In principle, the sponsorship should last about two years, with the idea being that the programme should help the sponsee to step up to their next role in that time.

Mr Bacon suggests that the programme has not changed Ms Mae-Rose’s aspirations or ambitions. ‘But I think it has given her more clarity about how to achieve them.’

He says he has also learnt from the experience. ‘I think that it has helped me to understand a bit more some of the barriers to progression that some groups face,’ he says.

‘I probably thought I knew what some of the barriers were, but I didn’t realise the existence or extent of all of them. So it has helped me to increase my awareness of what some people in the NHS as a whole are dealing with just to try to progress.’

He adds that this is helping him to work out what he might do for his own finance team. ‘I am thinking about what I can do proactively to encourage people and not just assume that people will come forward when they want to do something.’

Ms Mae-Rose believes the sponsorship programme is a win-win-win: the sponsee gets the support needed to develop and progress their career; their employer gets an employee with enhanced skills to use in their current or a future role; and the finance function gets a larger pool to feed future senior appointments. ‘The programme offers something for anyone looking to grow their career,’ she adds. 

 

 

 ‘Come and get us’

‘We’ve got your future leaders, we’ve got your pipeline. We just need your support to get to where you are.’

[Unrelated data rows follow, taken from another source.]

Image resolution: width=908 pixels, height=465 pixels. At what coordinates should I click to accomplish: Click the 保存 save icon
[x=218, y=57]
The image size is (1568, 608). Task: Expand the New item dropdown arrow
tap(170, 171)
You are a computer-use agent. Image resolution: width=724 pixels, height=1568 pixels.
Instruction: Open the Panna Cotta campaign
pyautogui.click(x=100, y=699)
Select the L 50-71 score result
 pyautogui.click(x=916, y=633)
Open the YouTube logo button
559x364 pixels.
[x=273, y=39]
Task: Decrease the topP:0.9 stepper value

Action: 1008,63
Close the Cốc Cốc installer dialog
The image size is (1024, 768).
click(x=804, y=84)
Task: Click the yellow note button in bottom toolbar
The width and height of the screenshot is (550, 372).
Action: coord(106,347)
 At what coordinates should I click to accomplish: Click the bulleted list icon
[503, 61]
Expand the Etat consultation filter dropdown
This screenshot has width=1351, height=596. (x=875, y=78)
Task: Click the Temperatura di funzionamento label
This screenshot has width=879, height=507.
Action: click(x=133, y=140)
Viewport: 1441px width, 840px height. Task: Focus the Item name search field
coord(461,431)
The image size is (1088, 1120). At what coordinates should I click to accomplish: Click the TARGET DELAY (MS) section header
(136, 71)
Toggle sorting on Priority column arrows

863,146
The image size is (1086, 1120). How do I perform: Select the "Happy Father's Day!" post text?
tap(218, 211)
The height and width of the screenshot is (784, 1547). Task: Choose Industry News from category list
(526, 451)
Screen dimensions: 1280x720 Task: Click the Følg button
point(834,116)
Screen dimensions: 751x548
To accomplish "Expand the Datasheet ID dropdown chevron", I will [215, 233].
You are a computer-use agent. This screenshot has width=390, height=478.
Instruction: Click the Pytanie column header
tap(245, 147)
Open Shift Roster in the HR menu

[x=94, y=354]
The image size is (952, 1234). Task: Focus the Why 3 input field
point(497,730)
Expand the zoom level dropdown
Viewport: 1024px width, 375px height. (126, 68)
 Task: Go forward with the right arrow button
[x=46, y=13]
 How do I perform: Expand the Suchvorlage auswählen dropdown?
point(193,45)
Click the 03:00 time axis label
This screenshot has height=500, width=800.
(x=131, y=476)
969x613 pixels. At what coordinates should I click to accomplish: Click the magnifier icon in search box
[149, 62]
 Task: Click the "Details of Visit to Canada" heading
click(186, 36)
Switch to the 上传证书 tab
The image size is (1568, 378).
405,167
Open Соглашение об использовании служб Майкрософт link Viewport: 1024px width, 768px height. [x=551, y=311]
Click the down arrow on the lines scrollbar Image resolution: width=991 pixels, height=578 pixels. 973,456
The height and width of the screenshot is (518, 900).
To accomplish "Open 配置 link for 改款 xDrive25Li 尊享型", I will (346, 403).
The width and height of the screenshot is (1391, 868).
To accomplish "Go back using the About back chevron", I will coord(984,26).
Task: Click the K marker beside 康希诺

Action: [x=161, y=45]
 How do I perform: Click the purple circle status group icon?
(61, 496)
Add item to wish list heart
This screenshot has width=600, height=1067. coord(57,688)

OneNHS_natasha Munro_portraitThat was the rallying cry from Natasha Munro (pictured), senior finance manager at NHS England and NHS Improvement, at the HFMA annual conference in December, as she called on the assembled senior finance leaders to make use of the talents of all parts of the finance family.

Ms Munro, who joined the sponsorship programme in 2018, was highlighting the expanding pool of sponsees from the national programme all getting themselves ready for that next step up. Some 199 sponsees (and 202 sponsors) are signed up to the programme, with a concentration in the North West (70) and London (47). The programme is open to staff at all bands. However, the matching process for staff at bands 8a upwards is handled by One NHS Finance’s National Finance Academy (NFA), while those for band 7 and below will be arranged by regional academies. The NFA website will remain the first port of call for any new sign-ups to the programme. 

The sponsorship programme is a deliberate response to address the fact that the senior tiers of NHS finance do not reflect the diversity of the NHS or its finance function as a whole. According to the 2019 finance function census, while women make up 62% of the NHS finance workforce, only 29% of finance directors are women. Two-thirds of all women are at band 6 and below, compared with 45% of men. And while 75% of NHS finance staff are white British, this rises to 92% at director level.